Photo: Yam Lau & Kathleen Hearn
In contrast to the vertical thrust of the monoliths, Cuenco is a canvas disc horizontally suspended in the courtyard by a cantilever mechanism. The circular form appears to be an ingenious inversion of a courtyard canopy, lowered to hover just above human height. I call Cuenco a disc rather than a bowl, as designated by the OCIO team, because its shallow volume acts more like an elegant slice into the mid-elevation of the courtyard than a container. The space is compressed between the disc and its shadow. We move around Cuenco’s circumference. The disc has kinetic potential, as it is suspended by a mechanical pulley system that also enables it to be manoeuvred. It can be tilted by hand or by nature, as when it is soaked with rainwater. I imagine it also responds to wind of a certain magnitude. When in stasis, its default orientation, the disc “hovers,” imparting a sense of quietude and slowness to the courtyard that resonates unimpeded throughout El Eco. Spaces are no longer neutral; they are transformed, drawn into the vicinities (of the disc). I observed visitors lingering in different parts of the courtyard near Cuenco, to experience the vicissitudes of time and space from various vantage points.

Cuenco, installation view, Museo Experimental El Eco,
Mexico City, 2023.
Photo: Yam Lau & Kathleen Hearn
Surely, Cuenco and its attendant mechanism posit a performative, almost gymnastic propensity. Thus, despite the inherent stillness, there is a subtle, understated joy in the courtyard. Cuenco is beautifully fabricated and calibrated: suspended between stillness and momentum, it inhabits and performs in that interval. Hovering between stasis and readiness, it issues a subtle awareness of reciprocity with its environment. Imagine a kayak floating on and with the current of calm water. The placid, horizontal Cuenco deliberately contrasts with Goeritz’s vertical, assertive monoliths. The scene is dynamically complemented and fulfilled. The design team OCIO succinctly states that Cuenco “remains undecided in its quest for a balance between the Earth that attracts it with its mass, and the tension that supports its falsely inert levitation. This balance is subject to biological and atmospheric variables, to the weights involved and the sum of their opposing forces: a host of external and internal circumstances interwoven in a net of interdependent events gathered around the textile.” Cuenco is a form that articulates and precipitates an environment.
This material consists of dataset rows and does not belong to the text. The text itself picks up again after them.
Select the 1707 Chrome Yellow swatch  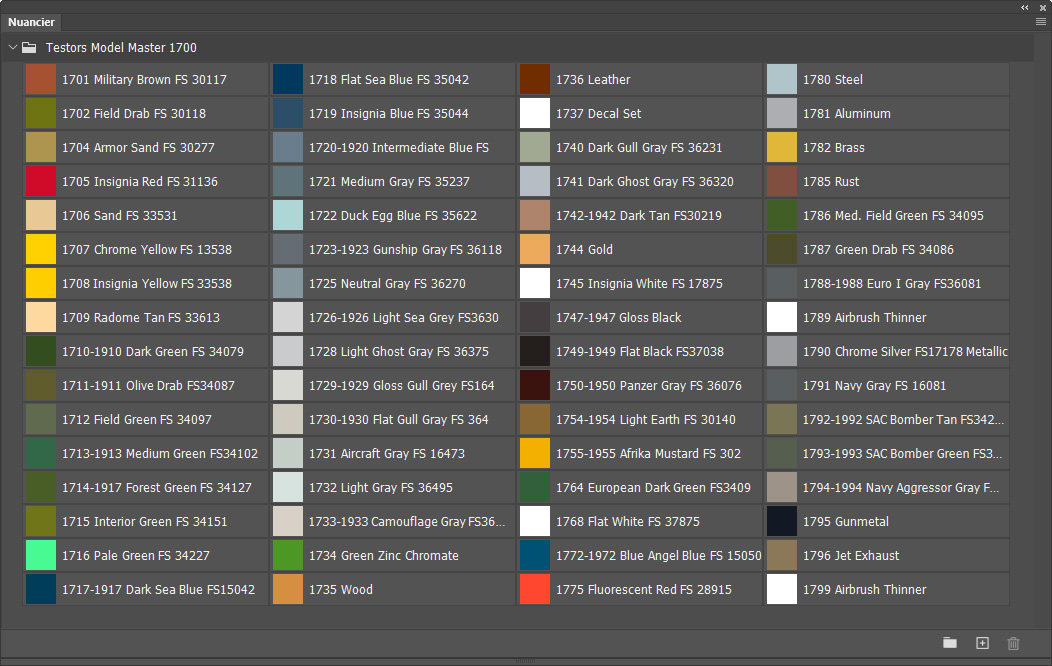[x=41, y=250]
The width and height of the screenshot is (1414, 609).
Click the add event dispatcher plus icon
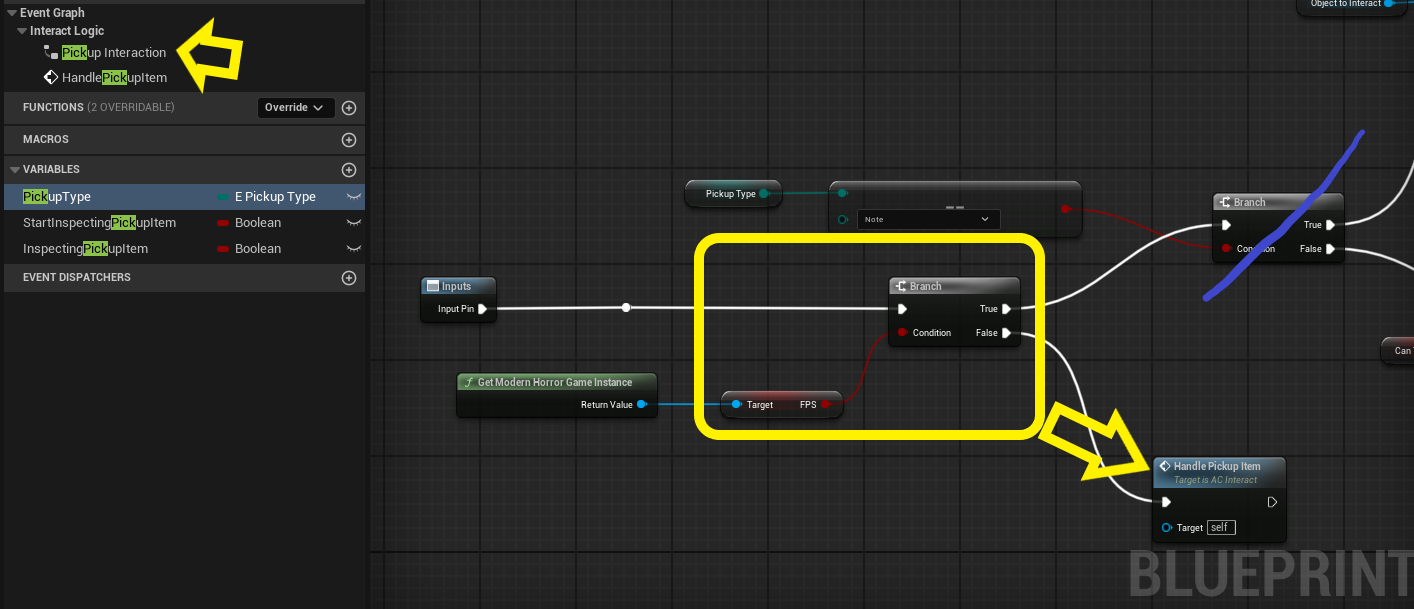click(349, 278)
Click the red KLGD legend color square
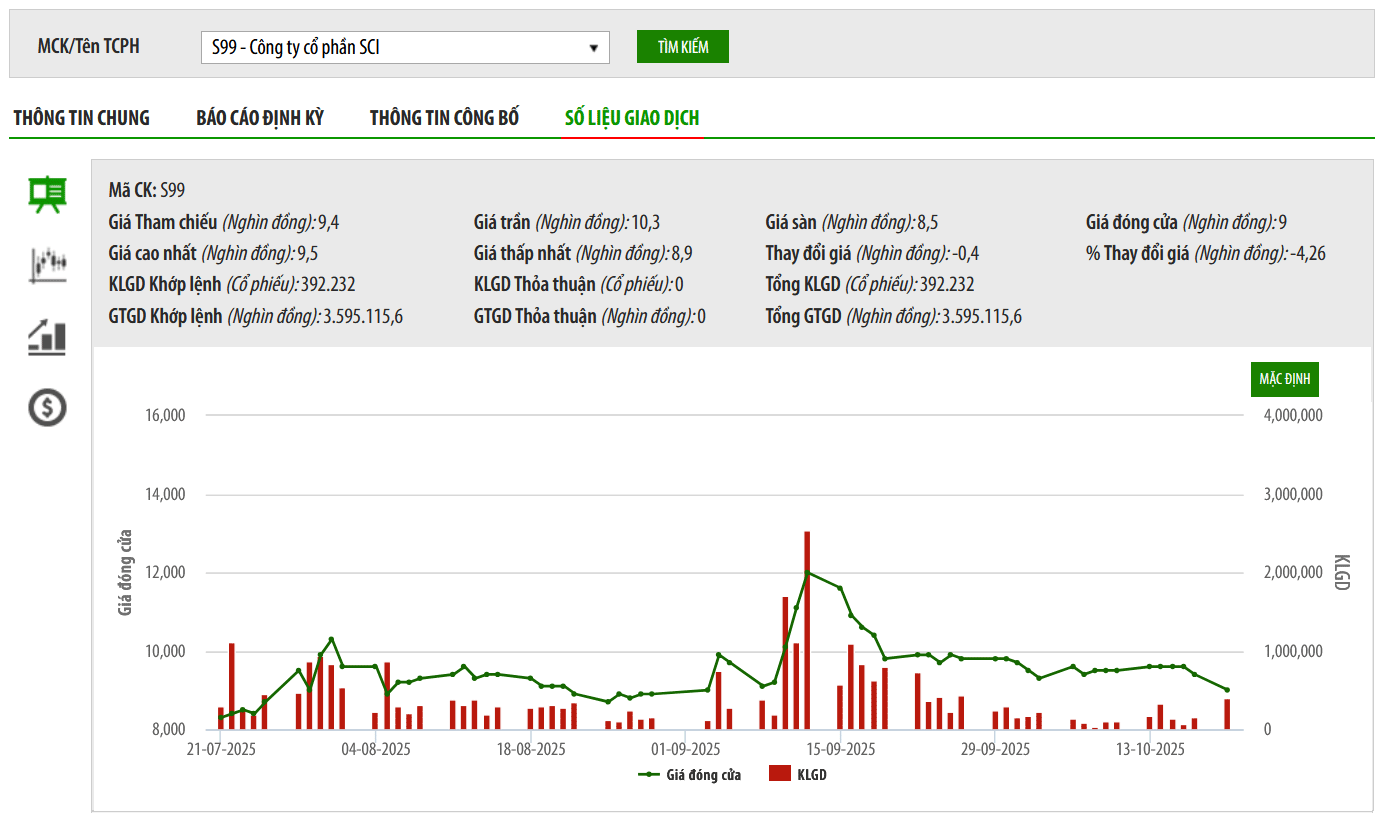The image size is (1377, 813). click(780, 775)
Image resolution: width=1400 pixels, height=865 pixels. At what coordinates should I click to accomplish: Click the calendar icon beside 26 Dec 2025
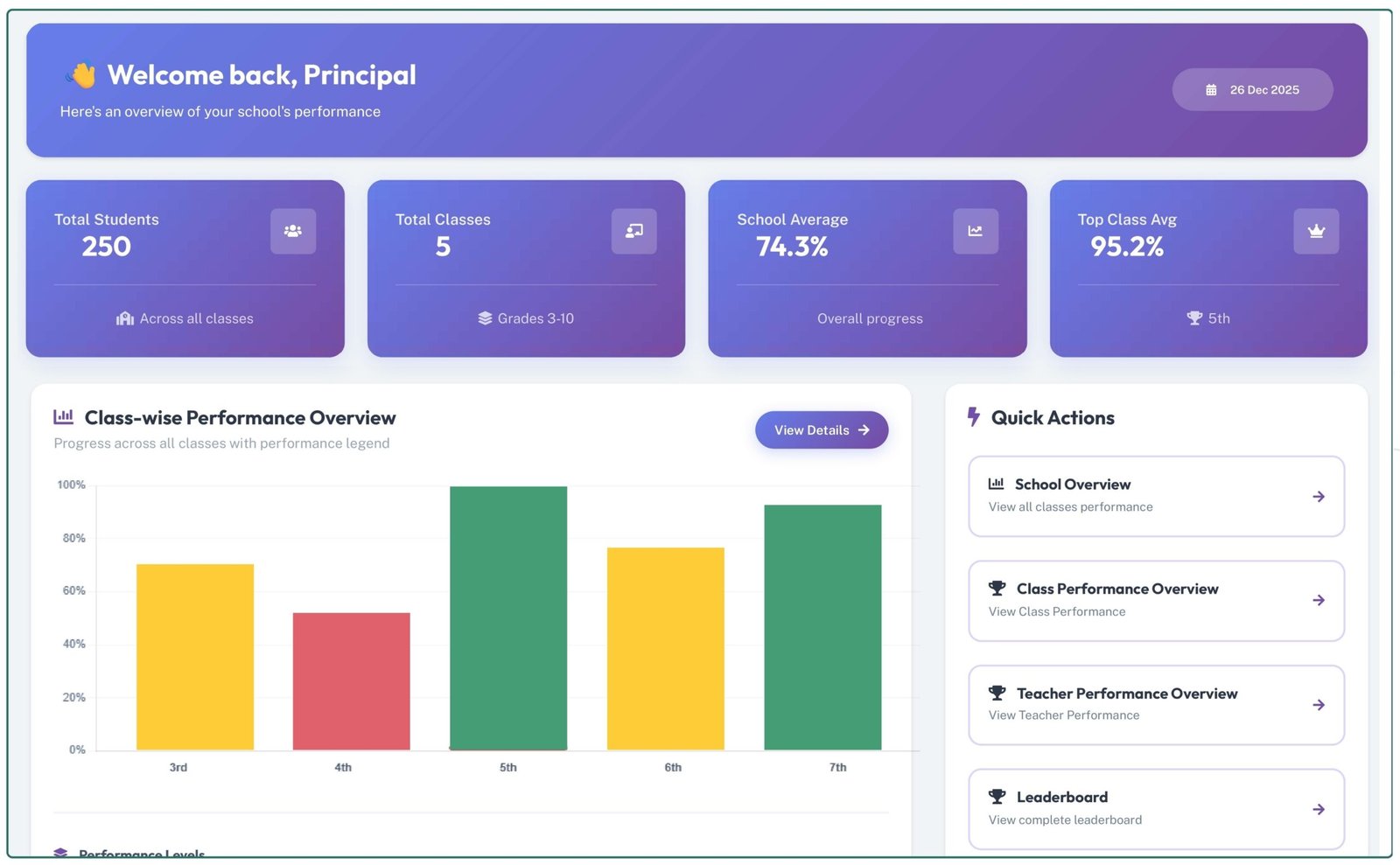(1211, 90)
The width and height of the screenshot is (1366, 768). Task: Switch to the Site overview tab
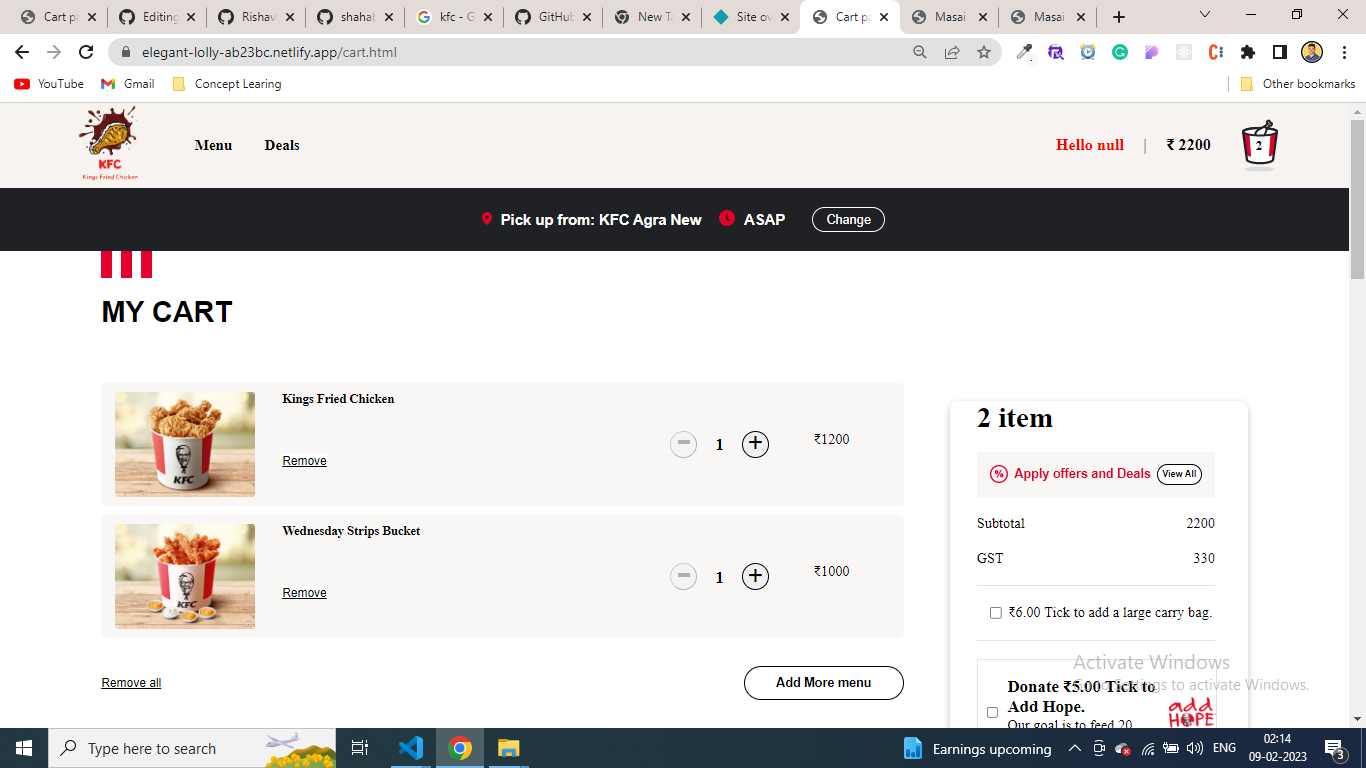(x=750, y=17)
It installs a superlative event of proximity among time, space, and tension, and between art and the architecture of El Eco.
Born in British Hong Kong, Yam Lau is an artist and writer based in Toronto. His work explores expressions of space, time, and the image. Lau is a professor of visual arts at York University, Toronto. His work is represented by Christie Contemporary.